A Justiça Federal condenou dois fiscais do extinto Ministério da Agricultura, Pecuária e Abastecimento (Mapa) e o administrador de uma indústria de laticínios localizada em Paverama por envolvimento em um esquema de corrupção relacionado à fiscalização sanitária.
A decisão, divulgada nesta quarta-feira (1º/7) é da 5ª Vara Federal de Novo Hamburgo e tem origem nas investigações da Operação Pasteur, desdobramento da Operação Leite Compen$ado. Ainda cabe recurso ao Tribunal Regional Federal da 4ª Região.
Conforme a sentença, entre maio de 2012 e abril de 2014, os fiscais receberam pagamentos mensais para deixar de autuar irregularidades na indústria, permitindo que a empresa continuasse funcionando mesmo com inconformidades sanitárias.
Segundo a decisão judicial, um dos fiscais recebia cerca de R$ 5 mil por mês e o outro aproximadamente R$ 1,8 mil mensais. Os pagamentos eram realizados em dinheiro, em encontros previamente combinados, inclusive com o uso de linguagem codificada.
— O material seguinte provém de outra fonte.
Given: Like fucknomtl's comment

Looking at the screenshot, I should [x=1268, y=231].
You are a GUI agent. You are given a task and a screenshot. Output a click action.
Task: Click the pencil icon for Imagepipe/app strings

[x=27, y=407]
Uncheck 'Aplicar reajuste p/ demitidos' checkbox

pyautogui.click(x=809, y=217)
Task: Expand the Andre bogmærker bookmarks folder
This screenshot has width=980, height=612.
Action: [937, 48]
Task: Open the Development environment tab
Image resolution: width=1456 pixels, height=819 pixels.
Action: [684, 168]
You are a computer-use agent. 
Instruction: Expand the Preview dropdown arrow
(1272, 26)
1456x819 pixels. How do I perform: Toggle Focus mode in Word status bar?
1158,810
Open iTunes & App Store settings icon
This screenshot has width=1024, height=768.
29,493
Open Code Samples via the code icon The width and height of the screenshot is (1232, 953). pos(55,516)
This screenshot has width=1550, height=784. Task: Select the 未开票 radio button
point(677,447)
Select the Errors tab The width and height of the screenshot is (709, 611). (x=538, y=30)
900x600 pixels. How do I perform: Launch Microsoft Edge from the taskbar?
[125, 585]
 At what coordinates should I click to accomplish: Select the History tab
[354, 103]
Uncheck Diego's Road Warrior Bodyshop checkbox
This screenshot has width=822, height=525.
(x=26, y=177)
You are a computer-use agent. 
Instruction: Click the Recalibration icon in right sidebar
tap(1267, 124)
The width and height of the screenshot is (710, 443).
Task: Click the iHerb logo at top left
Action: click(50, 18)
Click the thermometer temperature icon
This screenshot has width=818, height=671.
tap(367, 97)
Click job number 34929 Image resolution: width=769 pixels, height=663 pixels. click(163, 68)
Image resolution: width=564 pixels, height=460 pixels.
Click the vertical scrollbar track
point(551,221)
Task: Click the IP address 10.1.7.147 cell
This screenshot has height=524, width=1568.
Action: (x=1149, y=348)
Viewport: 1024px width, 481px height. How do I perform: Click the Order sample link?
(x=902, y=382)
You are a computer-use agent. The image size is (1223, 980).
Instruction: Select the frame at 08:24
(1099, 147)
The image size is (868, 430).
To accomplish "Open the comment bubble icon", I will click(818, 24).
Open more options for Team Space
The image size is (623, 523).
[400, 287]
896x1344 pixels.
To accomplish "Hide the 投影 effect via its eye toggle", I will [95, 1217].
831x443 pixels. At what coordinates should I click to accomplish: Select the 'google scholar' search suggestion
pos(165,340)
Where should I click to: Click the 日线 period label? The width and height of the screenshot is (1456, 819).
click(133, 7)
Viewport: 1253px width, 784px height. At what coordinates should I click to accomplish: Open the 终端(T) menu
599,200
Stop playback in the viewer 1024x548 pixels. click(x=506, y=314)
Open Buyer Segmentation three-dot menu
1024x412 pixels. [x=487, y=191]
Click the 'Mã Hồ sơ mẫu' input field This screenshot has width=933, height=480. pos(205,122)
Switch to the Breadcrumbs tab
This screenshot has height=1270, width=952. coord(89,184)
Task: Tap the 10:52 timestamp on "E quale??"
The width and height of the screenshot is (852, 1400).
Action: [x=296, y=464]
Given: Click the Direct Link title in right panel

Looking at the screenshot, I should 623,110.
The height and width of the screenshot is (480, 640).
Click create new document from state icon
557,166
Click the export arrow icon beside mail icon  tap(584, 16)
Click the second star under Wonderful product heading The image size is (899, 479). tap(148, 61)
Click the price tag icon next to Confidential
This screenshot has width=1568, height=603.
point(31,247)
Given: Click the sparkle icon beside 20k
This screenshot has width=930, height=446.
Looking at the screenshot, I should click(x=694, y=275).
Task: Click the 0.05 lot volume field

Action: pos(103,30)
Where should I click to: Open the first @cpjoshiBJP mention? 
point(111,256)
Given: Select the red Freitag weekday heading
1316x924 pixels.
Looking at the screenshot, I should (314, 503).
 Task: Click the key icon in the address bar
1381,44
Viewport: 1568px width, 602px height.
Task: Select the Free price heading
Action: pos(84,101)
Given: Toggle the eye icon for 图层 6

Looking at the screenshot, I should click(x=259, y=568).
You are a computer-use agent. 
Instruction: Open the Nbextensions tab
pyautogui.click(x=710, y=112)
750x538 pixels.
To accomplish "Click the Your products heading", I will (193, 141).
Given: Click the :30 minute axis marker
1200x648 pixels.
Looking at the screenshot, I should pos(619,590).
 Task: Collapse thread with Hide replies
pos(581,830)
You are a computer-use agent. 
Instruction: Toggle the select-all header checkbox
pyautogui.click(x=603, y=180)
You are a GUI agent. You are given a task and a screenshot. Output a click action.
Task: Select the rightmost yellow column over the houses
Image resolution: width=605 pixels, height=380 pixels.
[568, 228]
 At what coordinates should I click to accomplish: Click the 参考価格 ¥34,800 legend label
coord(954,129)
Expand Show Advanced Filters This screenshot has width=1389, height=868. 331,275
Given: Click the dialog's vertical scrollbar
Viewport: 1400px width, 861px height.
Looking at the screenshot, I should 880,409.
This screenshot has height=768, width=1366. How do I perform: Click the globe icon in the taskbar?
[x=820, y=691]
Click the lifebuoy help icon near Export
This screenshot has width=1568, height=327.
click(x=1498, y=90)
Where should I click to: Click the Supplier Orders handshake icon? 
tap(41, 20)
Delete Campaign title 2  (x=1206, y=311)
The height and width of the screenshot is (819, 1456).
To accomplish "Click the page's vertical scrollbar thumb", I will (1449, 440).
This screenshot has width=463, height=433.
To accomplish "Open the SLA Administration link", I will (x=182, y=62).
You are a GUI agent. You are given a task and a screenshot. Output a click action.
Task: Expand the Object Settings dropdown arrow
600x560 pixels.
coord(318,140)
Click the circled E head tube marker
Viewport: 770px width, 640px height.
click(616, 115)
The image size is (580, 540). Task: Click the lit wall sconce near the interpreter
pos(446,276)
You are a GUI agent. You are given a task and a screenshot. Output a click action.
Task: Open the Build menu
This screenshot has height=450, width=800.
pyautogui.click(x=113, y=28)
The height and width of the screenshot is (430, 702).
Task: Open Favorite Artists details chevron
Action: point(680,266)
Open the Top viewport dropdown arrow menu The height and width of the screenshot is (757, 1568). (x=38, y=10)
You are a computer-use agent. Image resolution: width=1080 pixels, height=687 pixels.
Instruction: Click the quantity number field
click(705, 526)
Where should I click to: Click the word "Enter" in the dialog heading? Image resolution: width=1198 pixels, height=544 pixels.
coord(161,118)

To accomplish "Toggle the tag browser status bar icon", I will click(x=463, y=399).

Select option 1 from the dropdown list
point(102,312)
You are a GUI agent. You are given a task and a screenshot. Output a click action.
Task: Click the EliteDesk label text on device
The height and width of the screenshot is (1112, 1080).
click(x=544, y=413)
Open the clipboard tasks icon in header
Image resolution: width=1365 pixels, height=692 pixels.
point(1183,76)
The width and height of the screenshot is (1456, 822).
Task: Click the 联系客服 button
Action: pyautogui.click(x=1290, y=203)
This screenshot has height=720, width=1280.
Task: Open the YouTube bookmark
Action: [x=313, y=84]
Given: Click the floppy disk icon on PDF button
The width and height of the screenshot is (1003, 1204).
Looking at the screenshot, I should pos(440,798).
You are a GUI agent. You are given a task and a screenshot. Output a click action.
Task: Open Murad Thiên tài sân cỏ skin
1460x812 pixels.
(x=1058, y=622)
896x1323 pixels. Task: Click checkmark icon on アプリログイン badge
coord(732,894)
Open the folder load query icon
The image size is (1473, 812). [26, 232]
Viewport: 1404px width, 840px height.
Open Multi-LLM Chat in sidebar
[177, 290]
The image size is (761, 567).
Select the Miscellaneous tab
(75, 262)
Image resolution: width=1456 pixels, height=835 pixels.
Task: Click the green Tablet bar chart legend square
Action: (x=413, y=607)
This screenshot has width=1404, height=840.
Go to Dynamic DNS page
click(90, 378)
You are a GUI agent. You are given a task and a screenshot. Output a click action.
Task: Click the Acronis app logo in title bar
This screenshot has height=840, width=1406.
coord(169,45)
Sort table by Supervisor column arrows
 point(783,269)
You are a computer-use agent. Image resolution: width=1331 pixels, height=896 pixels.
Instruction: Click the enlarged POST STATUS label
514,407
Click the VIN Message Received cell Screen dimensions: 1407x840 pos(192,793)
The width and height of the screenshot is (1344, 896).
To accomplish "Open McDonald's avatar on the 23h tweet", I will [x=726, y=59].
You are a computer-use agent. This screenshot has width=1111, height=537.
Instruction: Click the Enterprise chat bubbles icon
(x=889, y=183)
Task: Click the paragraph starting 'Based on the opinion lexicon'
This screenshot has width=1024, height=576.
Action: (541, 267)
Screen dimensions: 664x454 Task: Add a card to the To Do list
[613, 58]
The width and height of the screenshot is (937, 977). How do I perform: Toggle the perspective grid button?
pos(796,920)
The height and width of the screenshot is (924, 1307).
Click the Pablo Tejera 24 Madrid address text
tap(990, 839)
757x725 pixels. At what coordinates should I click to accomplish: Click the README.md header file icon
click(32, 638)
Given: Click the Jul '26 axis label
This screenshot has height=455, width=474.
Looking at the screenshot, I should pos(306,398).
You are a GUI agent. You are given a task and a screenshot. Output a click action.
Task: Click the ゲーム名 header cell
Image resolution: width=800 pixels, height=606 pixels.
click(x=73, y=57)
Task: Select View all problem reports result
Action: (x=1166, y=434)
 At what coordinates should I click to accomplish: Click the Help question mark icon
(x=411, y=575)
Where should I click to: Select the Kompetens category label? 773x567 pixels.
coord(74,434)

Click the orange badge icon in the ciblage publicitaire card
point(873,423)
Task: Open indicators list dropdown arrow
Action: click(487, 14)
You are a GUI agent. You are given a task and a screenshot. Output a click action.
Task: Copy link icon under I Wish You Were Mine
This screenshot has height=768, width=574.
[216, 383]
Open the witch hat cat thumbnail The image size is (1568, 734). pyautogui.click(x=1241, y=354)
A juíza responsável pelo caso concluiu que o pagamento de propinas fazia parte da rotina da empresa e era utilizado para garantir o funcionamento da atividade em desacordo com a legislação sanitária.
Durante o processo, os réus negaram irregularidades. Um dos fiscais afirmou que os valores recebidos eram referentes a consultorias, enquanto o administrador alegou que efetuava os pagamentos sob pressão dos servidores. A magistrada rejeitou essa tese por entender que não houve comprovação de coação.
Os dois fiscais foram condenados por corrupção passiva, com penas de cinco anos e 15 dias, e seis anos e 16 dias de reclusão. O administrador foi condenado a cinco anos e 15 dias por corrupção ativa.
As penas deverão ser cumpridas inicialmente em regime semiaberto. A sentença também prevê pagamento de multa e perda de eventual função pública. A acusação de associação criminosa não foi acolhida pela Justiça.